It is a general practice to protect offshore platforms against
electrolytic corrosion either by equiping it with an
impressed-current cathodic protection system or with sacrificial
anodes, or by both. Even though such equipment is used, the
environmental factors at a platform location may change over the
years resulting in inadequate protection to well conductors on many
of the platforms that have been in the water over ten years. An
inspection of a multi-well platform revealed an excessive amount of
corrosion on the well conductors 18 where they passed through the
wellguides 20. At the 30 foot bellguide, about 30% of the well
conductors were severed and another 20% were severed from 25% to
80%. At the 75 foot bellguide, 40% of the well conductors were
severed and another 35% were partially severed from 15% to 50%,
with lesser damage on the other conductors and at the deeper
bellguide levels on all conductors.
A typical damaged well conductor 18 is shown in FIG. 3 as having
been completely severed by corrosion opposite the location of the
two uppermost bellguides 20 located 30 and 75 feet, respectively,
below the mean water level. In addition, the well conductor was 50%
severed by corrosion opposite the bellguide located 125 feet below
the water surface, while deep corrosion or holes were found in the
conductor wall opposite the deepest bellguides.
In some cases, after the well conductor 18 (FIG. 4) was completely
severed into portions 18a and 18b, the lower portion 18b of the
conductor had sufficient corrosion at the severance so that the
lower severed conductor portion 18b came out of the bellguide 20,
exposing the 103/4" casing 23 to deflection-induced bending and
localized stresses caused by upper end of conductor portion 18b as
it whangs back and forth laterally with wave action. At the same
time, the casing 23 is subjected to added corrosion as sea water is
able to enter the annulus between the well conductor 18 and the
casing 23.

Supplied material:

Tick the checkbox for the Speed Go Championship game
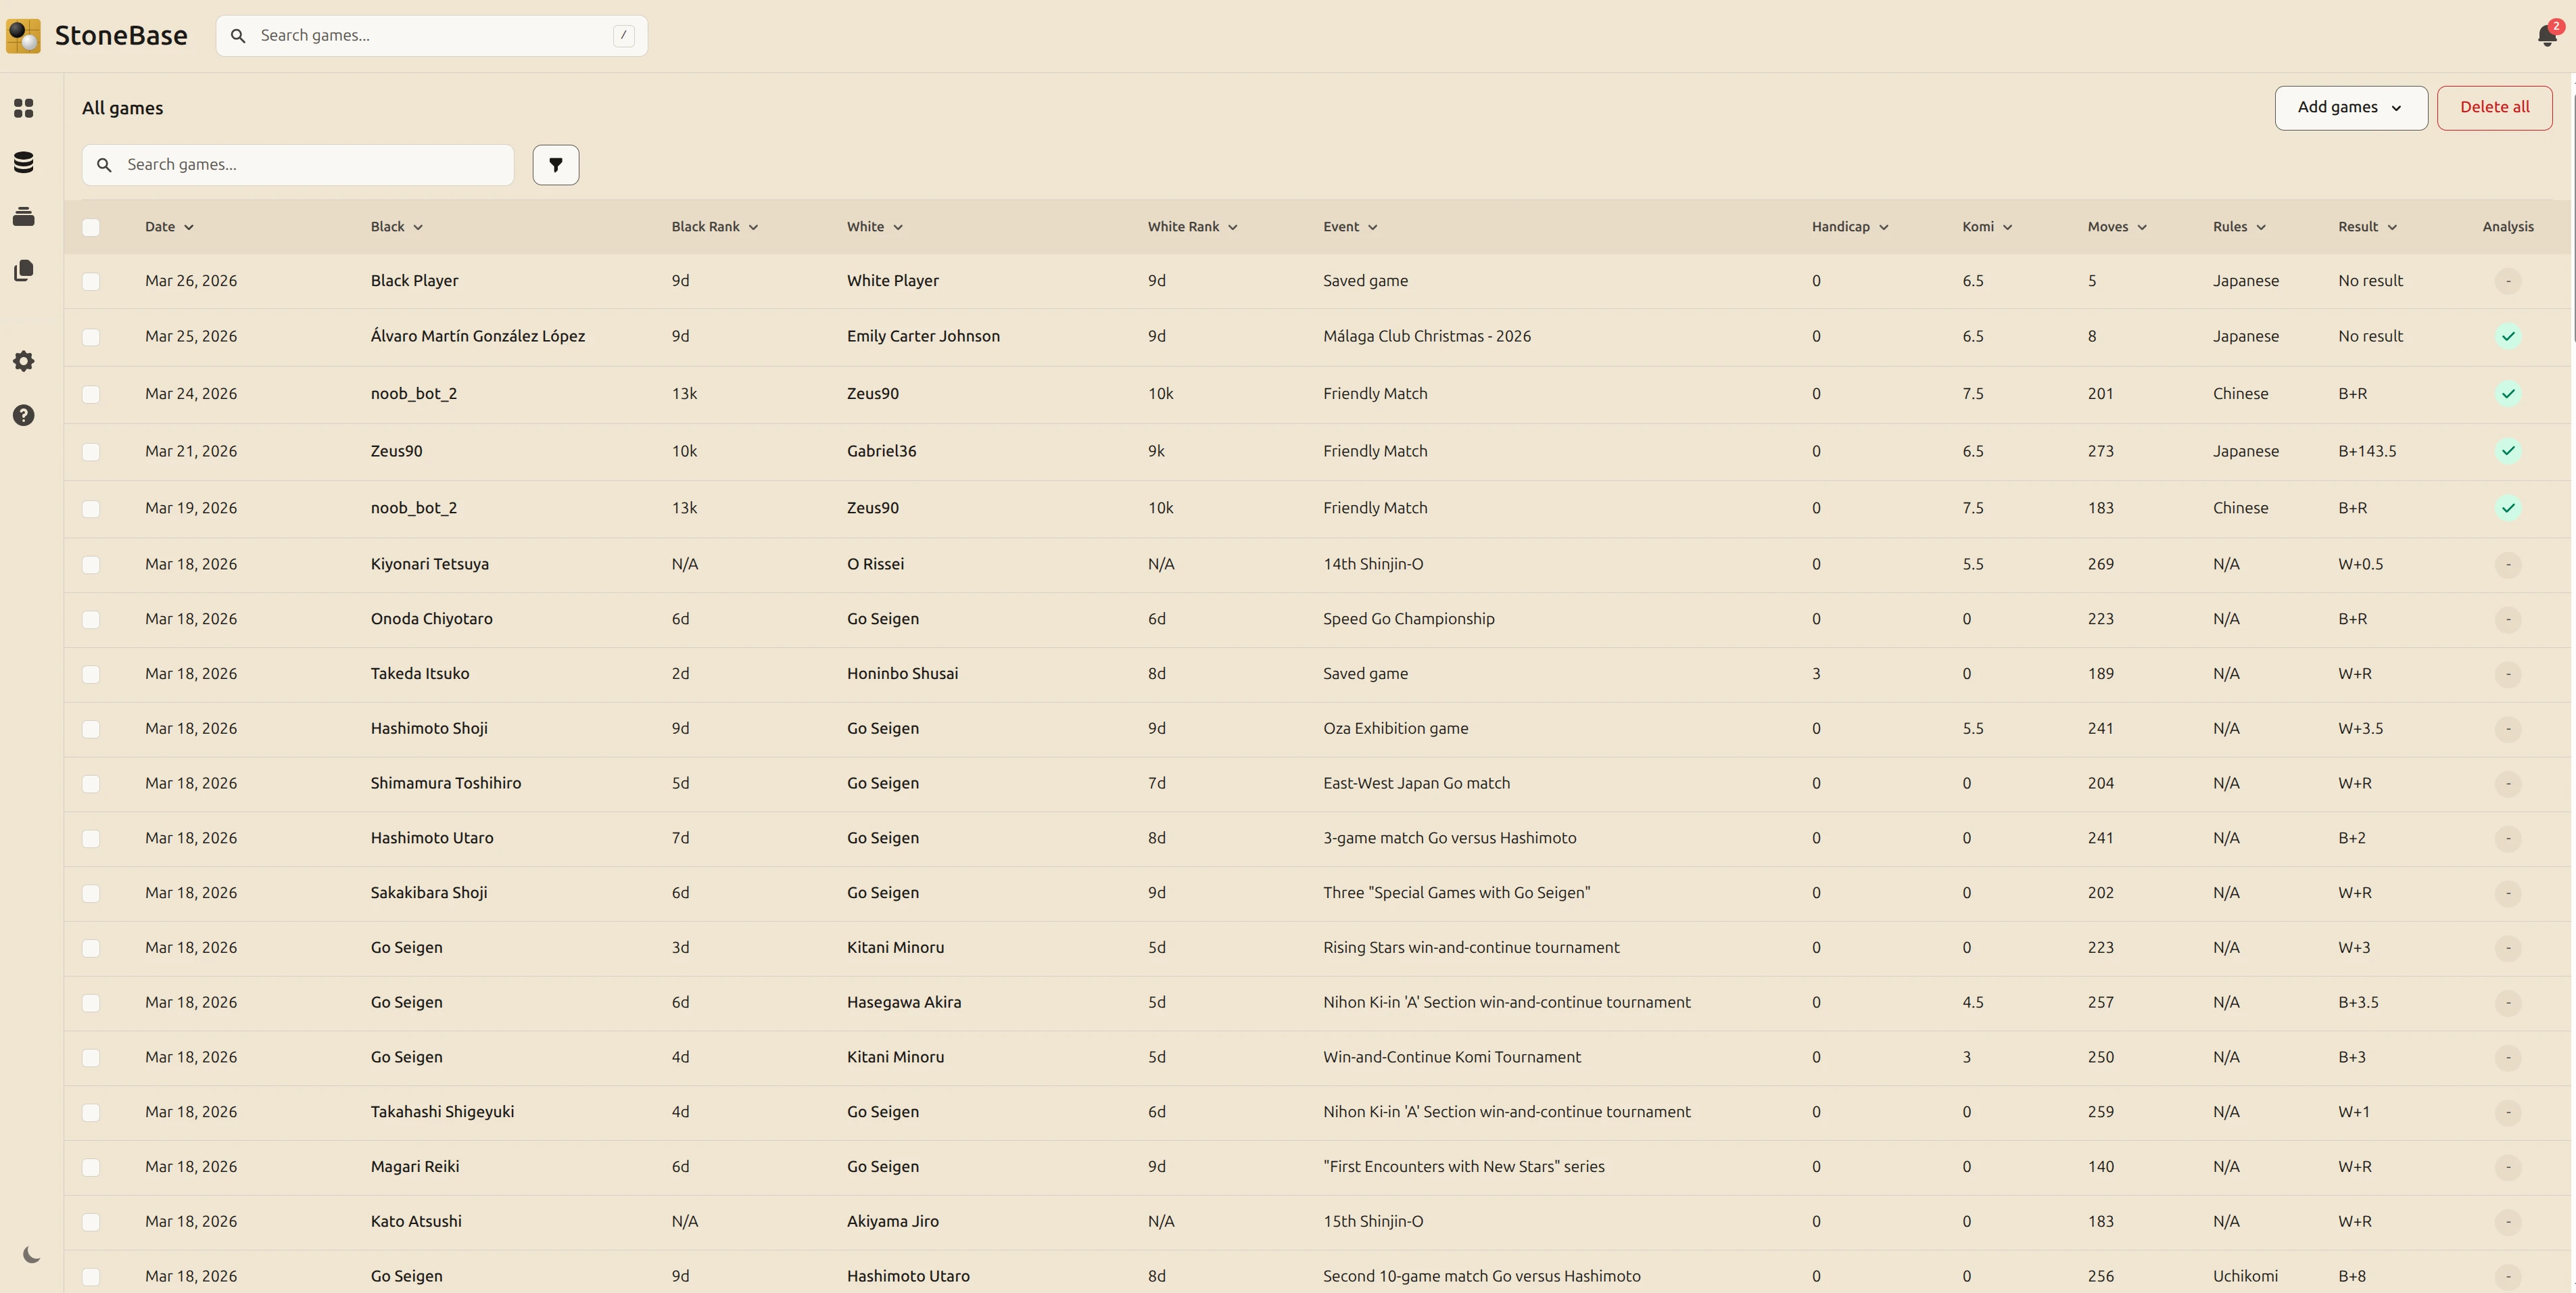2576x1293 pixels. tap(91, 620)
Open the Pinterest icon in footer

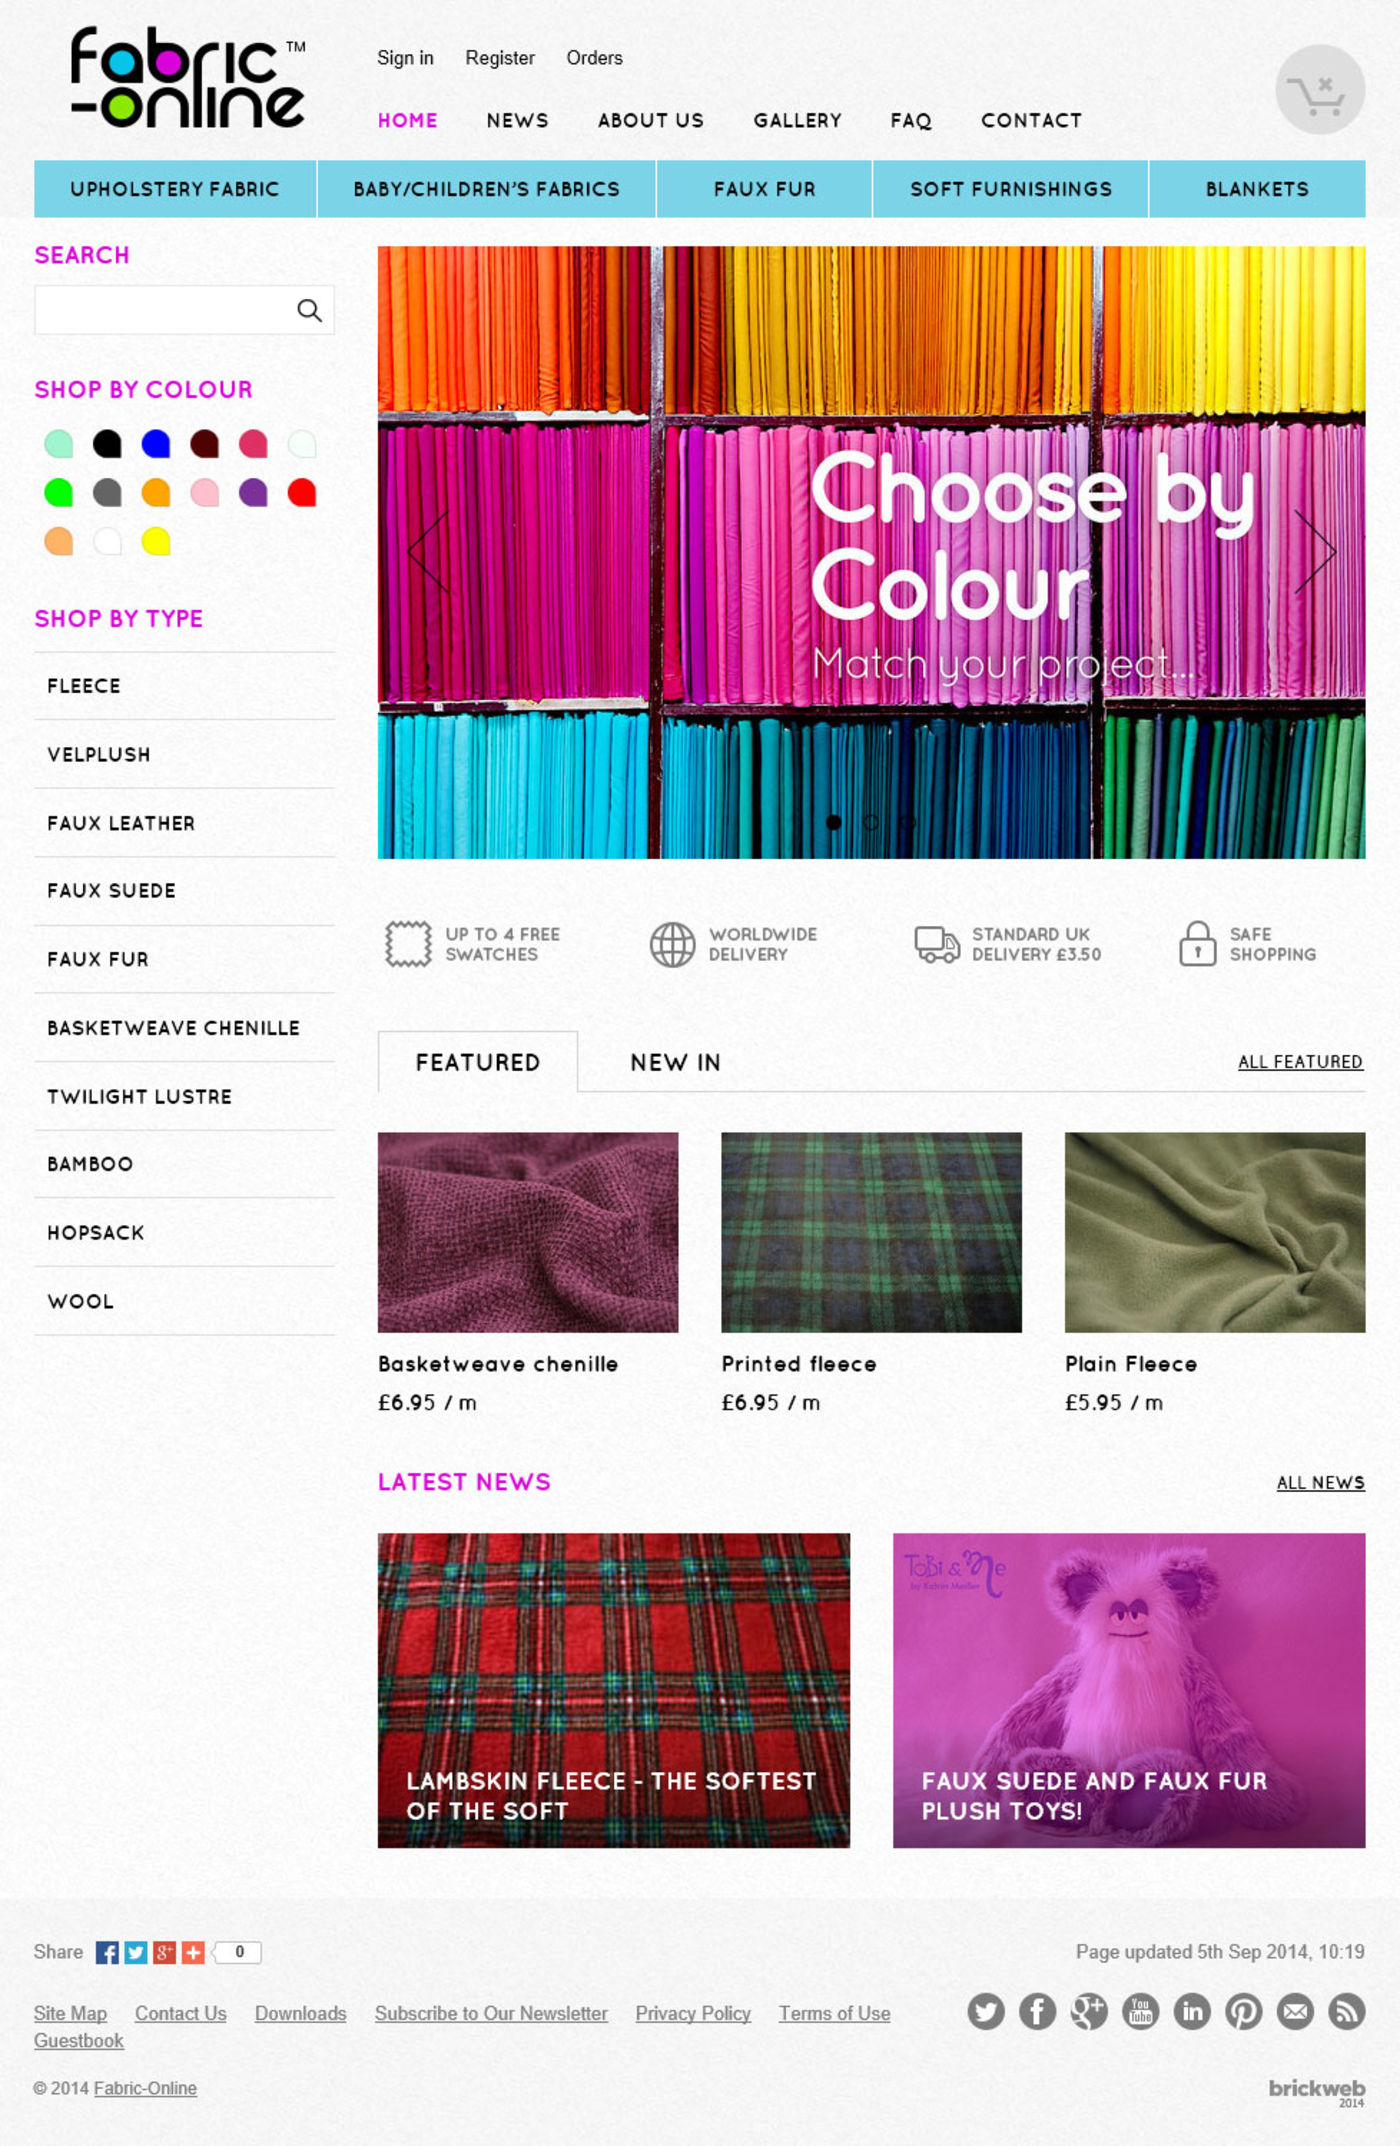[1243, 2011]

Stated task A:
Answer these questions from the well conductor corrosion passage, one answer per line, marked the same way.
(i) At the 75 foot bellguide, what percentage of the well conductors were severed?
(ii) How far below the water surface was the bellguide where the typical damaged conductor in FIG. 3 was 50% severed?
(iii) What is able to enter the annulus between the well conductor and the casing?
Stated task B: Reproduce everything from "A typical damaged" down to "the deepest bellguides." in the well conductor corrosion passage, and swap "mean water level" for "average water level".
Stated task C: Turn the paragraph of the well conductor corrosion passage that begins "In some cases, after the well conductor" into a short bulleted list that keeps its main facts.

Complete output A:
(i) 40%
(ii) 125 feet
(iii) Sea water

Complete output B:
A typical damaged well conductor 18 is shown in FIG. 3 as having
been completely severed by corrosion opposite the location of the
two uppermost bellguides 20 located 30 and 75 feet, respectively,
below the average water level. In addition, the well conductor was 50%
severed by corrosion opposite the bellguide located 125 feet below
the water surface, while deep corrosion or holes were found in the
conductor wall opposite the deepest bellguides.

Complete output C:
- After a well conductor is completely severed into two portions, corrosion at the severance can let the lower portion come out of the bellguide.
- The casing is then exposed to deflection-induced bending and localized stresses. These come from the upper end of the lower portion swinging back and forth laterally with wave action.
- The casing also suffers added corrosion, because sea water can enter the annulus between the well conductor and the casing.